Recipe by Aaron Limpe Aw, business development manager at Destileria Limtuaco & Co., Inc.

A drink inspired by the Filipino Christmas Simbang Gabi staple, the bibingka: a buttery cake made with glutinous rice and coconut milk and baked in clay pots.

Ingredients:

  • 1oz butter-infused Very Old Captain Rum*
  • 1oz leche flan syrup**
  • .5oz coconut milk
  • .5oz rice milk
  • salt (to taste)

Glass used: Coupette

Garnish: Banana leaf

Directions:

  1. Pour ingredients into a shaker filled with ice.
  2. Shake and double strain into a banana leaf wrapped coupette glass.
  3. Burn the banana leaf around the glass and serve.

*How to make butter-infused Very Old Captain Rum:

  • 1 bottle Very Old Captain Rum
  • 1 stick salted butter
  1. Melt butter in a saucepan (without browning).
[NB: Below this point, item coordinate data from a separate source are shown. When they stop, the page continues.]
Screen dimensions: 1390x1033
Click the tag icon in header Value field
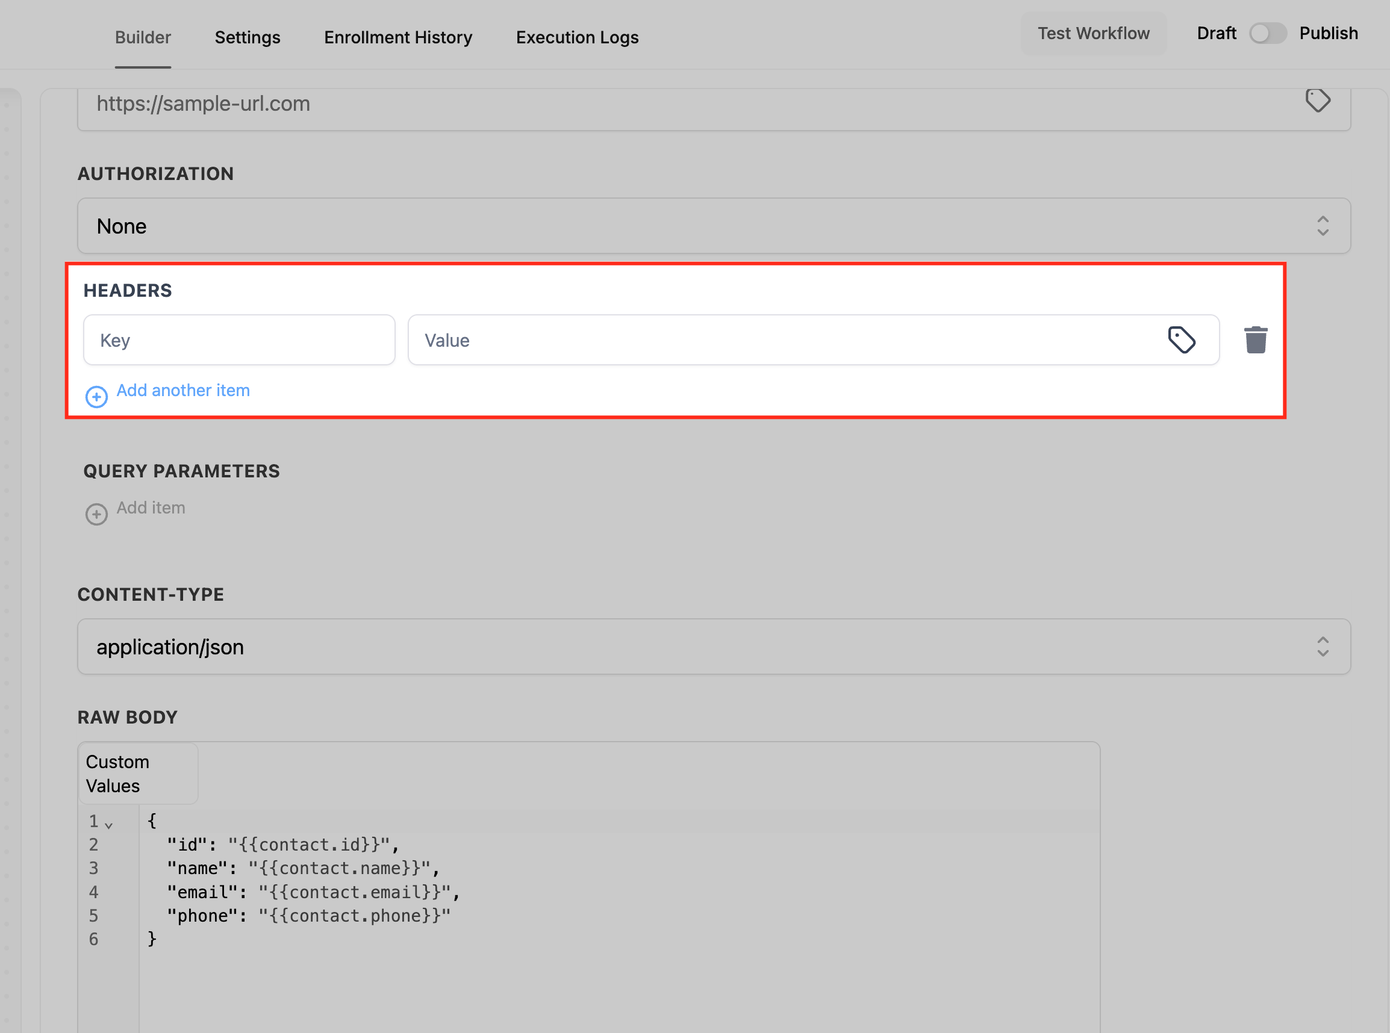coord(1181,340)
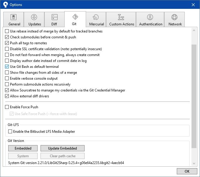Click the scrollbar up arrow
The height and width of the screenshot is (177, 200).
(194, 30)
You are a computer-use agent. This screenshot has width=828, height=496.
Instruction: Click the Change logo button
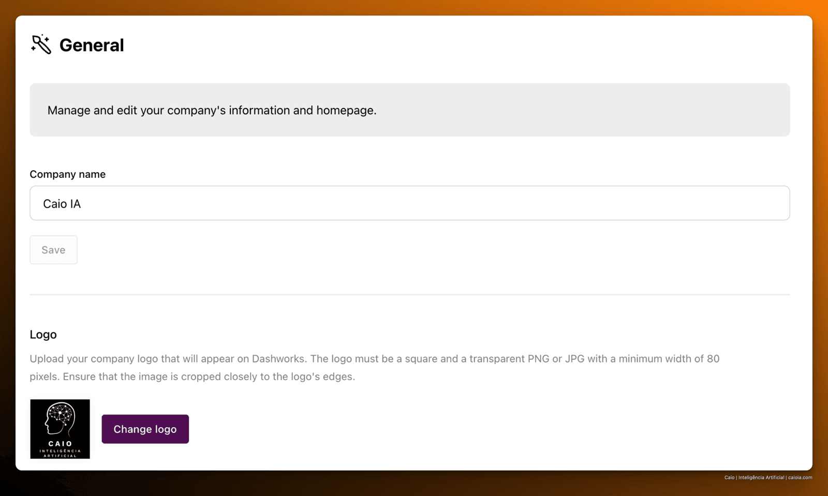pos(145,429)
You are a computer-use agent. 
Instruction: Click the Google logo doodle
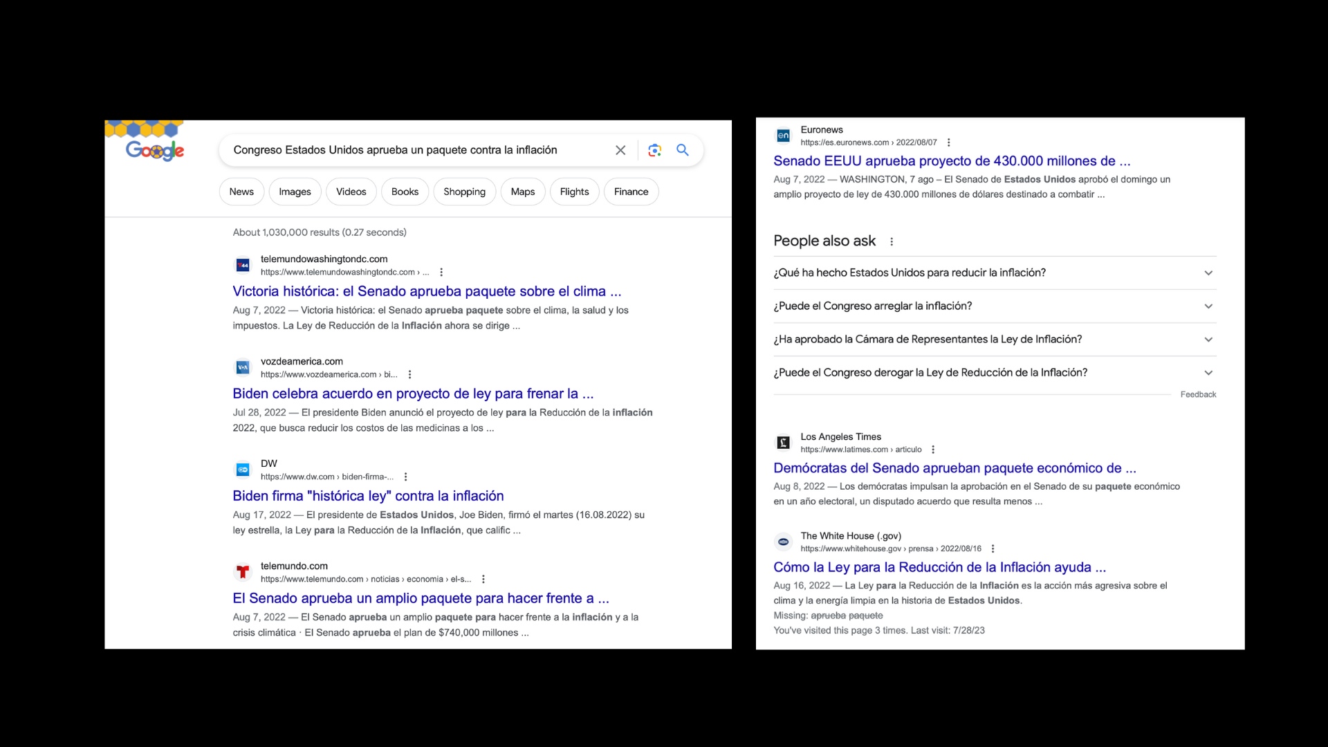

Add to rum and let sit for 24 hours.
  2. Put in freezer for two hours and fine strain liquid, leaving out the fat solids.

**How to make leche flan syrup:

  • 100 g leche flan
  • 100 g 1:1 simple syrup
  1. Add equal parts by weight of leche flan and simple syrup into a blender.
  2. Blend and strain into serving bottle.

Tasting notes: It’s bibingka in a coupette! The aroma and taste conjure memories of Simbang Gabi and lines of roadside bibingka vendors greeting you by the church.